Credo che ci sarà un incremento dei casi di depressione anche perché, come dicevamo, molti perderanno il lavoro con le difficoltà sociali che ne conseguiranno, i primi segnali ci sono già. Inoltre registreremo un forte aumento del Disturbo post traumatico da stress (Dpts, iscritto nell’elenco delle principali malattie psichiatriche): si tratta di un disturbo d’ansia che si verifica con regolarità tutte le volte che l’uomo è sottoposto a catastrofi come terremoti, guerre, alluvioni e la pandemia da coronavirus è equiparabile a questi eventi. Il Ddts è una patologia che si sviluppa anche dopo mesi in seguito all’esposizione di eventi stressanti con minaccia per la vita: insorgono una serie di sintomi come ricordi, sogni traumatici e incubi di trovarsi di nuovo esposti al pericolo. Penso ai malati intubati che hanno visto la morte da vicino, a chi ha perso un congiunto e non l’ha potuto abbracciare, ai medici e al personale sanitario che ha dovuto combattere in prima linea a mani nude contro il virus. Quanti colleghi in ospedale, medici di base, infermieri sono stati mandati allo sbaraglio, soli a fronteggiare il covid, come in trincea senza presidi, senza indicazioni su come procedere, senza risposte alla richiesta dei tamponi per i loro pazienti, quanti sono stati contagiati e hanno perso la vita… Alcuni di loro ci hanno chiamato perché già ora hanno segnali di scompensi ansiosi…
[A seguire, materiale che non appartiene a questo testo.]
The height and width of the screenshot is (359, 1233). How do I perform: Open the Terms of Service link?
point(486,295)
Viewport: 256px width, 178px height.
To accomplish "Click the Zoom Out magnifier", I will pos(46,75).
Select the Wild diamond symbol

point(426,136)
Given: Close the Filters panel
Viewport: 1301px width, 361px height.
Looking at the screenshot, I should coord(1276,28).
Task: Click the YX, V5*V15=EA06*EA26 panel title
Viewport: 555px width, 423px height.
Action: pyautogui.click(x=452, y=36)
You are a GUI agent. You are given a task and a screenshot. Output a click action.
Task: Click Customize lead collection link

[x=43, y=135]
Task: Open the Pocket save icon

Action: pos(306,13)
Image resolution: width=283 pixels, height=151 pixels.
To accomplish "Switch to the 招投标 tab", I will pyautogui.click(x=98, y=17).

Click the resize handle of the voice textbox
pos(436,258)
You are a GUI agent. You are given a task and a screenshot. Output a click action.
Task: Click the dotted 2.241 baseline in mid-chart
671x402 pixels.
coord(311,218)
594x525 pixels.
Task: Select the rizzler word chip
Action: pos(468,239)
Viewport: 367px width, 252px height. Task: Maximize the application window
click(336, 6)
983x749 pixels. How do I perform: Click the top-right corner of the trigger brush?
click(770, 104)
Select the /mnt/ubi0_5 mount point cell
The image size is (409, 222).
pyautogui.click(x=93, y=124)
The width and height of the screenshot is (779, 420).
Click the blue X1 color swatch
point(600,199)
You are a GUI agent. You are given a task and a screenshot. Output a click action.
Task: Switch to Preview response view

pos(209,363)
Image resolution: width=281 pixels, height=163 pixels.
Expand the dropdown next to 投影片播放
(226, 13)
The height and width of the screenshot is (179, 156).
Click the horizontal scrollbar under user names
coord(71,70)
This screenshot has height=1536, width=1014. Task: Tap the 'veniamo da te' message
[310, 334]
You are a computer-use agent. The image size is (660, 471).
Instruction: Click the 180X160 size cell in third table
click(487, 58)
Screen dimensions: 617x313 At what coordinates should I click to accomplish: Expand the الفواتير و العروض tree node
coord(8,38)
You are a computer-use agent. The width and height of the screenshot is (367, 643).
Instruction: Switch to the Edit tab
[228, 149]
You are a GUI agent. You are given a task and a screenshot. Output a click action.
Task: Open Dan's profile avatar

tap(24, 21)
Quali consigli po’ dare per non farsi schiacciare dall’incertezza che stiamo vivendo?
Da sempre il genere umano è riuscito ad adattarsi a situazioni anche difficili: saremo dunque chiamati ad un processo di adattamento, alla convivenza con questo virus che non scomparirà velocemente. Ma questa fase può avere anche una valenza positiva perché l’adattamento consente di aver più cura di se stessi, più attenzioni per i famigliari, gli amici, le persone più fragili, la comunità in cui si vive. Dobbiamo acquisire un nuovo stile di vita e per fortuna abbiamo le risorse: sono rimasto molto stupito durante le festività pasquali, nel ponte del 1° maggio in cui la maggioranza di noi è rimata a casa, c’è chi ha fatto la grigliata sul balcone, chi si è collegato in videochiamata con i parenti e gli amici. E anche la ripresa del 4 maggio tutto sommato è andata bene. Chi trasgredisce ci sarà sempre ma è una minoranza: ed è molto importante perché il pericolo resta mortale. Finché non si trovano terapie adatte e soprattutto il vaccino non potremo dire di aver sconfitto il virus e, se non rispettiamo le misure anticontagio, non si rischia una multa salata ma la vita.